Director: Joko Anwar
Screenplay: Joko Anwar
Music: Haris Khaseli & Aghi Narottama
Cinematography: Rahmat Syaiful
Film Editing: Wawan I. Wibowo
Cast: Donny Alamsyah (as the Henchman Leader), Fachry Albar (as Janus), Ario Bayu (as Eros),
Fahrani (as Ranti), Shanty (as Sari), Sujiwo Tejo (as Ronggoweni), Frans Tumbuan (as Bambang Sutrisno), Agung Udijana (as Bimo)

“It’s at Bendonowongso Hill, before the seven-step temple…” Whispered words on a tape recording–from a woman who dies in a traffic accident soon after she speaks them – are the key to a supernatural mystery in director Joko Anwar’s absorbing thriller.
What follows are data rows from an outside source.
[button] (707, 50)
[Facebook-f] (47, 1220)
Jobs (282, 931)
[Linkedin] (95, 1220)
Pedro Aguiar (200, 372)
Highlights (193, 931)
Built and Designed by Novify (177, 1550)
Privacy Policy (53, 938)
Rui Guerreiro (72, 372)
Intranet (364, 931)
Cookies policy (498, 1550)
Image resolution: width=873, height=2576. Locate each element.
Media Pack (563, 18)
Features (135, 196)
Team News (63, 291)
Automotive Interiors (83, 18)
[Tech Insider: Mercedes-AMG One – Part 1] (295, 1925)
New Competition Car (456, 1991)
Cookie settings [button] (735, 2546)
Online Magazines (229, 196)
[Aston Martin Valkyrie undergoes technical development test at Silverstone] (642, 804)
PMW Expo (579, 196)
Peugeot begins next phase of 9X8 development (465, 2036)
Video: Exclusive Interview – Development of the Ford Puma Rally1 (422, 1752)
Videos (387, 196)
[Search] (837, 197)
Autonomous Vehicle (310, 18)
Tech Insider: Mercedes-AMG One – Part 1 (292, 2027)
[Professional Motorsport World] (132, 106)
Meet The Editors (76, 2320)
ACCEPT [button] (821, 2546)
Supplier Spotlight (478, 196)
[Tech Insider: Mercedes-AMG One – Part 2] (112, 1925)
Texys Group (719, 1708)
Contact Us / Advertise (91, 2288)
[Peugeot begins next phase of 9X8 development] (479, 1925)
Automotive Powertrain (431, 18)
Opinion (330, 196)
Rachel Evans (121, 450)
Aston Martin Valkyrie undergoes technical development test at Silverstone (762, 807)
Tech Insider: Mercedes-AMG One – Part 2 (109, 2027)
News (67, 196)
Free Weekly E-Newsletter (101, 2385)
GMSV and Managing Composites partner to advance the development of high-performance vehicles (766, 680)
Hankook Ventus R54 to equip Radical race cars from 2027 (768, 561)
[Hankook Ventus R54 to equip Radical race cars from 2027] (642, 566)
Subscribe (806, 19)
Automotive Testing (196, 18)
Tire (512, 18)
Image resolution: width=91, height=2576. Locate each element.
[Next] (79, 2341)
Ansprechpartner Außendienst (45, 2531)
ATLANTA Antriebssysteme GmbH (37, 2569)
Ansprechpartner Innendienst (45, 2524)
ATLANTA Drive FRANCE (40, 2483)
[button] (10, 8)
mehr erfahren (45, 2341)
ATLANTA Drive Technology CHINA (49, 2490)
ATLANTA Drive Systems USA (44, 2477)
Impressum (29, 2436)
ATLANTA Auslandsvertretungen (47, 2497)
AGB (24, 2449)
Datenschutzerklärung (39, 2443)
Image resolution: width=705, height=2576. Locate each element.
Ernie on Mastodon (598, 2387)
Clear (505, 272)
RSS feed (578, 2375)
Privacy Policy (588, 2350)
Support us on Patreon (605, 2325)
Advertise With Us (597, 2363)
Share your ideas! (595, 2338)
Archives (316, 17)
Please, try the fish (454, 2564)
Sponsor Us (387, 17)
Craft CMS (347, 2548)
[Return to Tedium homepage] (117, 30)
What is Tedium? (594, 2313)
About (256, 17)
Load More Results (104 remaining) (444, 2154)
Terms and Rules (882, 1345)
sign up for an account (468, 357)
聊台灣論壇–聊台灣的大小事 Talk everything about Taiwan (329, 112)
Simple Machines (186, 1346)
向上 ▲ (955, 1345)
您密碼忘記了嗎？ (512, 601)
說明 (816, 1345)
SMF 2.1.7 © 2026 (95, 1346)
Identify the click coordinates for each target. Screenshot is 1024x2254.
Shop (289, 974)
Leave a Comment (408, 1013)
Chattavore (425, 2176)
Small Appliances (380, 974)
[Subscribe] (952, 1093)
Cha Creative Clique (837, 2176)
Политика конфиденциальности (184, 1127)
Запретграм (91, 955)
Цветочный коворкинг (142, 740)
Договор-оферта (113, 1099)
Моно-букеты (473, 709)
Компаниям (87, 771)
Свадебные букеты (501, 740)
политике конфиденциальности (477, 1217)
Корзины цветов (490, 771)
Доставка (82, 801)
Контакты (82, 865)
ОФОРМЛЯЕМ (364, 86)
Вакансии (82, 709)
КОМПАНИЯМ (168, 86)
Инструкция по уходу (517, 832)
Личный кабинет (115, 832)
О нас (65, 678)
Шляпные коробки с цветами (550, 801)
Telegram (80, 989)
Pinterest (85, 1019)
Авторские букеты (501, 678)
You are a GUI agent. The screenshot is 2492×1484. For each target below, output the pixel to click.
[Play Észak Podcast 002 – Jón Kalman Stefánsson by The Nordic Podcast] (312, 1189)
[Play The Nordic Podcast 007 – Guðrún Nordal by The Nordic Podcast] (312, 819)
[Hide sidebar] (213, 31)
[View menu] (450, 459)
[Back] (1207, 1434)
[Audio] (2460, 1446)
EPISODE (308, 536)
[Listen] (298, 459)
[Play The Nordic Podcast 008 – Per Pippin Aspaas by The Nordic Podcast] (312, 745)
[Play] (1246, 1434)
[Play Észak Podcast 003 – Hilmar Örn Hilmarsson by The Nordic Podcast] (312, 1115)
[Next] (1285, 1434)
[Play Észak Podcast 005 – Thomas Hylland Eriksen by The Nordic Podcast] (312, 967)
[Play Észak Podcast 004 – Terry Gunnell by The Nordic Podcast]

The period and setting are not specified, but the film noir atmosphere and styles of clothing and transport strongly suggest the police-state Indonesia of Suharto’s heyday; this is that rarest of genre movies, a ghost story with a political subtext–complete with police brutality, vigilante mobs, bureaucratic stonewalling, governmental corruption and an increasingly cowed and repressed general public, not to mention a series of gruesome deaths.

Actually, the film traverses genres as confidently and unpredictably as Hong Kong movies once did, here evoking Costa-Gavras, there evoking Highlander. One of its two protagonists is a relatively clean-cut, uncomplicated hero (he’s an honest cop who lives up to his name: Eros) but the other is as unconventional as they come: a harried journalist named Janus, who succumbs to narcolepsy whenever he’s stressed or frightened. Janus has just been divorced by his wife and is about to lose his job at the newspaper; just as his life is falling apart, people around him start dying strange deaths. This is Joko Anwar’s second movie as director, and it suggests a talent at the top of his game. KALA is seriously entertaining. – VIFF

The CSEAS Film Series is hosted by the Center for Southeast Asian Studies, University of Hawai’i, in support of the course ASAN 491G Cinema of Southeast Asia. Partial funding to purchase the films comes from the U.S. Dept. of Education and generous contributions from our loyal film fans.